Deployment Architecture

distsearch.conf is overridden after updating through GUI , upon restarting splunk

nmohammed
Contributor

We've SH Cluster environment and are seeing the following error ;

"Gave up waiting for the captain to establish a common bundle version across all search peers; using most recent bundles on all peers instead"

After some re-search and looking through answers site, this could be due to inconsistent distsearch.conf on some of the search heads in the cluster ; so I updated and removed all the values to servers key in distsearch.conf on all the search heads in the cluster and restarted splunk; but immediately following restart the changes made are overridden and restored to old distsearch.conf file. We're not deploying this file with these changes using deployer.
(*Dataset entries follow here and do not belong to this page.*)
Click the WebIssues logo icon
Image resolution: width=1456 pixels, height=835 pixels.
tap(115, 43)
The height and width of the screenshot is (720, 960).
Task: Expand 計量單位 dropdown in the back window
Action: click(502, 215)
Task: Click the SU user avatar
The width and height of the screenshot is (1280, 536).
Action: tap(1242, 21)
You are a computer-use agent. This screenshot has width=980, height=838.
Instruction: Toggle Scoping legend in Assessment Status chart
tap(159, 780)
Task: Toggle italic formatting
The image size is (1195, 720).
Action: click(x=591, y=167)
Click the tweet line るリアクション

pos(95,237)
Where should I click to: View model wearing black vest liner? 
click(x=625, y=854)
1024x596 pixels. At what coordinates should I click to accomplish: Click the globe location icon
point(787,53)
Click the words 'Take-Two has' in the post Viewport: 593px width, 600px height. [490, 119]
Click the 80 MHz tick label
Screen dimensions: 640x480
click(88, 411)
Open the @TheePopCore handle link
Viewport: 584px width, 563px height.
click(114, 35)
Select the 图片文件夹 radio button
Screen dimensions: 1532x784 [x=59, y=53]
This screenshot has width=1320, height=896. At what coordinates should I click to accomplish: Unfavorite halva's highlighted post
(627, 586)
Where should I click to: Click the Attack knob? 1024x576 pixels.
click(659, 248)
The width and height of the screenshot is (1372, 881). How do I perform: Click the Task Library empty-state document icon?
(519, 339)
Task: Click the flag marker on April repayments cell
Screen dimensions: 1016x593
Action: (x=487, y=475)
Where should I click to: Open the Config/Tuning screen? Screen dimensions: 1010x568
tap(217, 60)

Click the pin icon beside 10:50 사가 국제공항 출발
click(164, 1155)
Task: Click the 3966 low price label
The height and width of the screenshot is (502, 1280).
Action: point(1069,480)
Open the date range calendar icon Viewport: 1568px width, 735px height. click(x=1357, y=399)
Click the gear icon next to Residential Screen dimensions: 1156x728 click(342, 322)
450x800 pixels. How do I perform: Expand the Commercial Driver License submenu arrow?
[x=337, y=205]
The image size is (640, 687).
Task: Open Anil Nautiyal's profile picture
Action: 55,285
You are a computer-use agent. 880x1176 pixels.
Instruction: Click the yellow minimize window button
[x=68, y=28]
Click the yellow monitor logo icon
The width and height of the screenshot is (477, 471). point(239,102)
Following was done (multiple times) on each search head in the cluster (IPs hashed for security purposes) -

  1. cat /opt/splunk/etc/system/local/distsearch.conf
    [distributedSearch]
    servers = https://10.xxx.36.000:8089,https://10.xxx.46.00:8089,https://10.xxx.46.00:8089,https://10.xxx.46.00:...

  2. Changed distsearch.conf to

[distributedSearch]
servers =

  1. Restarted splunk
  2. Checked the distsearch.conf file to find contents restored

We even tried to delete the distsearch.conf file across all the search heads in the cluster , followed by restarting all the members, but the distsearch.conf file gets recreated.

output of btool command on distsearch from one of the affected search heads in the cluster. I have checked for any monitoring/CM tool, but we don't have any to manage splunk process.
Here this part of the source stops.